Fakat sonra bir şey oldu. 2010’lardan sonraydı sanırım. Dizilerin rengi değişti. Türkiye’nin de atmosferi… Ters köşeler, aldatmacalar, geri/ileri gidişler hem siyasette hem senaryolarda baş döndürürken melodramatik bir adaleti hayal etmek zorlaşmaya başladı[1]. Merhamet dizisi mesela. Finalinde, tam da iyiler kazandı derken, merhametin de adaletin de nasıl imkânsızlaştığını izlemiştik. Usta senarist Mahinur Ergun boşuna böyle final yazmazdı ya. Biz bu dönemde dizilerde adaletin nasıl yerini bulduğunu değil, adaletin ne olduğunu sorgulamaya başladık. Zira artık iyiyle kötüyü ne belirler, bunu tartışmaya açıyordu diziler. Adaleti tesis etmek için yasalar çiğnenir mi (Karadayı)? İntikam adaleti tesis eder mi (Ezel)? Aşka giden yolda suça karışmak mübah mıdır (Poyraz Karayel)?

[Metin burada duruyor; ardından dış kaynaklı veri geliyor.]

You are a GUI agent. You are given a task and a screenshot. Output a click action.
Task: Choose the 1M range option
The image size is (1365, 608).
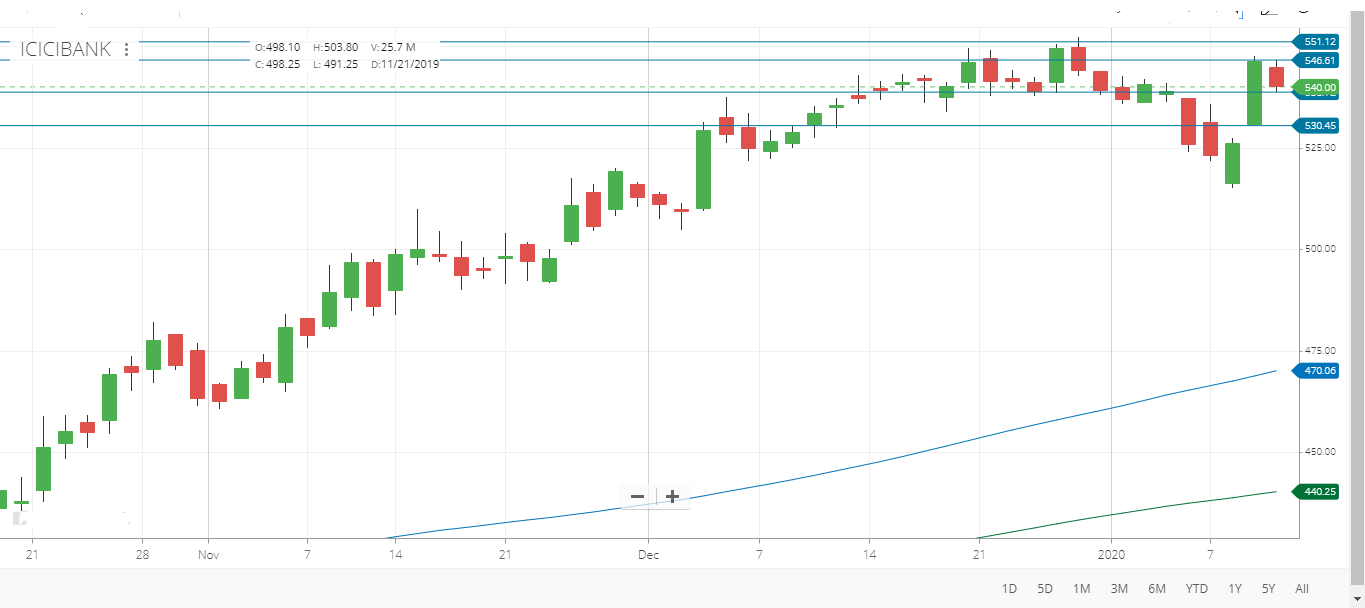(x=1081, y=588)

Bundan sonrası yokuş aşağı… Bir yandan Game of Thrones gibi diziler dünyayı kasıp kavururken diğer yanda kötülerin giderek sempati kazandığı, iyilerin sürekli dersini aldığı, artık umut etmenin imkânsızlaştığı karanlık hikâyelere, yani Çukur’a düştük tabiri caizse. Artık seçeneklerimiz yok, sadece hayatta kalmayı becermeliyiz. Zorunluluklarımız ve kısıtlarımız var. Sevdiklerimiz yalancı. Kötüler ensemizde. İyiler güçsüz. Lakin içimizde iflah olmaz bir “izleyici” var. Pervaneler gibi mutlu olmak için sona koşup finalde yanıp kavruluyoruz. Ters köşelerden yorulduk, mutlu sona hasret kaldık.

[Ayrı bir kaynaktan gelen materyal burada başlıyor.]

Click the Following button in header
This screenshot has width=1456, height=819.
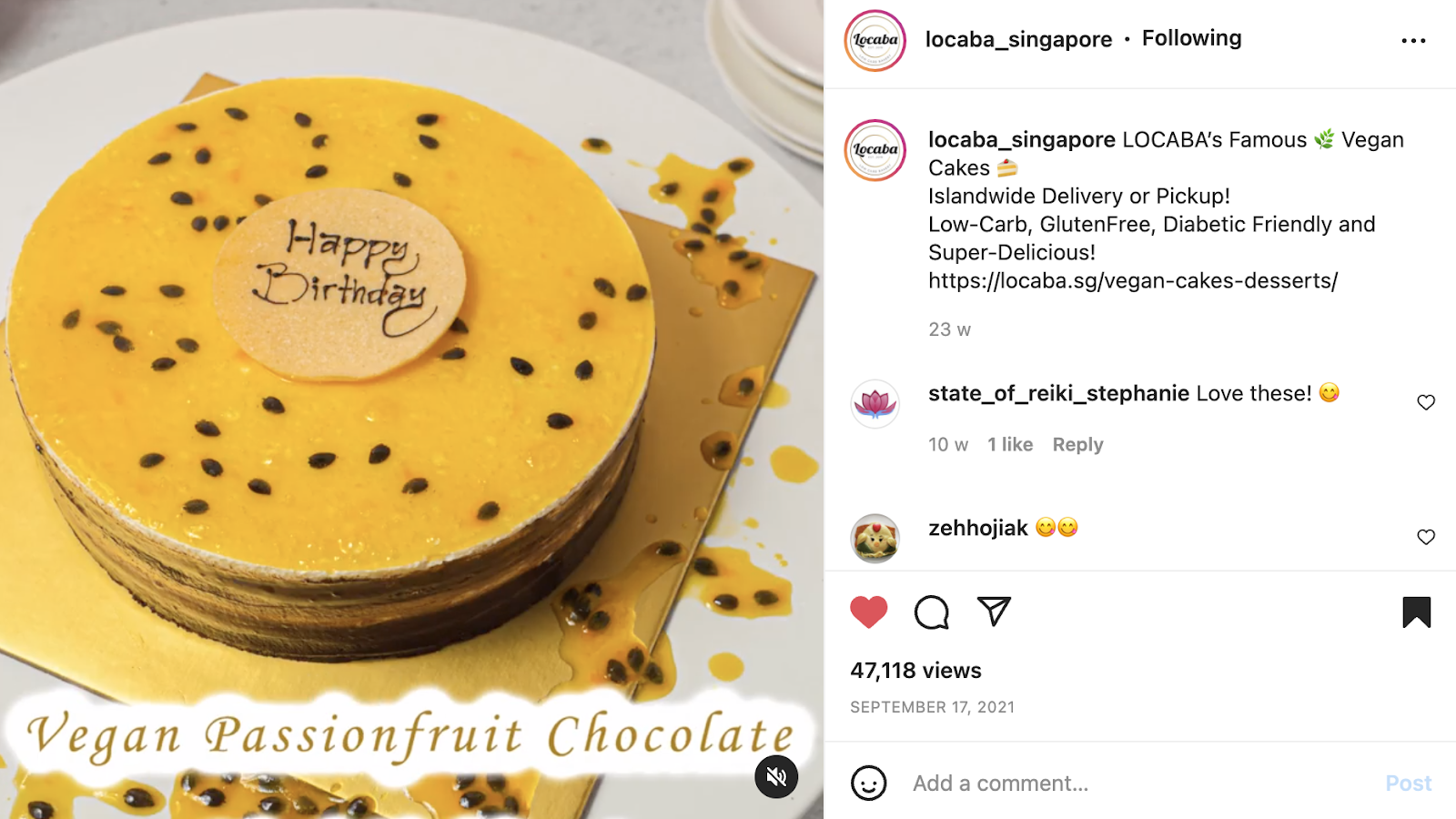1191,38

Muhteşem Yüzyıl. “İdrak et Süleyman unutma tevazu içinde ol,
bütün şeref ve irade senin değildir.”
Üstelik daimi bir psikolojik şiddet halinde yaşıyoruz. Aldatılan kadın aldatılmayı kabullenip susmadığı için Sadakatsiz kocası tarafından defalarca suçlanıyor. Psikoloji dizilerinde bile kurban hatalı çıkıyor. Şiddet gösteren erkeği seçen, şiddete uğrayan kadınmış mesela. Ne yapsak suçlusu biziz yani. Hastalansak maske takmamışız. Çocuğu iyi bir okula göndermediğimiz için başarılı olamamış. Doğru mesleği seçmemiş işsiz kalmışız. Doğru diziye başlamamışız yayından kalkmış. Sürekli azarlanıyoruz. Birileri bağırıyor: “Bunlar” diyor; “Kindar…” diyor; “Sürtük…” diyor; “Bre ahlaksız, bre adi…” Bir yandan gaslighting, diğer yandan love–bombing… Her şeyin iyisi bizde… Işıltılı ekonomi, pırıltılı havaalanı, ver mehteri, Diriliş Ertuğrul… Dünya bizi kıskanıyor.

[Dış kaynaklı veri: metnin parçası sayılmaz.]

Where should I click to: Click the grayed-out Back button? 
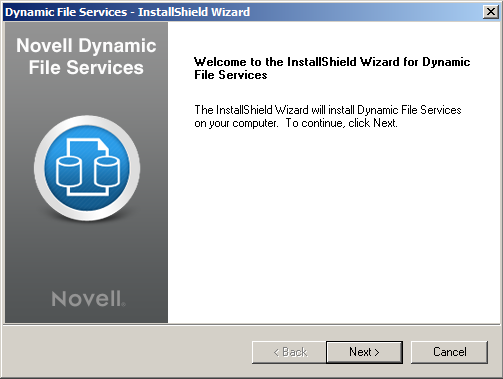click(289, 352)
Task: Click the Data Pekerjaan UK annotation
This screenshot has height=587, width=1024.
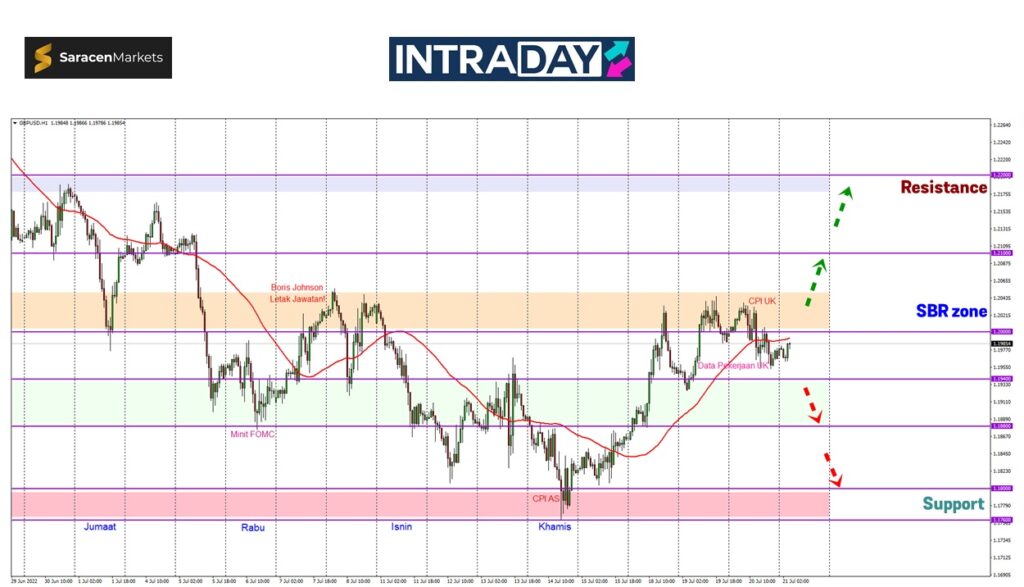Action: [x=733, y=366]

Sonrası? Sonrası Sıcak Kafa. Kıyamet ve sonrası… Salgın ve kurtulanlar… Zombi saldırısı ve kaçanlar… Yıkım ve sağ kalanlar… Son beş seneyi yaşamadık gibi, dedim geçen gün bir arkadaşıma. Sanki bu sefer boş mezara yatıp bekleyen Muhteşem Yüzyıl’daki Süleyman değil de izleyiciydi. Üstelik bizimki büyük bir zaferin kibrini törpülemek için değil; korkudan, yorgunluktan, öfkeden, bezginlikten dolayı. Artık iyilerin gelmesini bekleyecek takatimiz kalmamış. Ölememişiz ama yaşamamışız da.
Çemberimde Gül Oya.
Yorulmadık mı? Yorulduk. İçimizdeki o mutlu son isteyen izleyici vazgeçti mi? Tam vazgeçiyordu ki, hiçbir şey olmadıysa da bir şey oldu. Bir sakinlik çöktü üzerimize. Bağıran çağıran değil; ikna eden bir ses geldi. Düşman değiliz. Kötü değiliz. Nursema dara düşünce o bir türlü sevemediği Doğa’yı arıyor. Alev kapısını açıyor, “Daha iyi olacaksın” diyor. Daha iyi olacağımıza inanıveriyoruz. Yaralarımız tam iyileşmese de, ayağa kalkıyoruz. Korkulu bir umut. Sakin bir güç. Derin bir nefes…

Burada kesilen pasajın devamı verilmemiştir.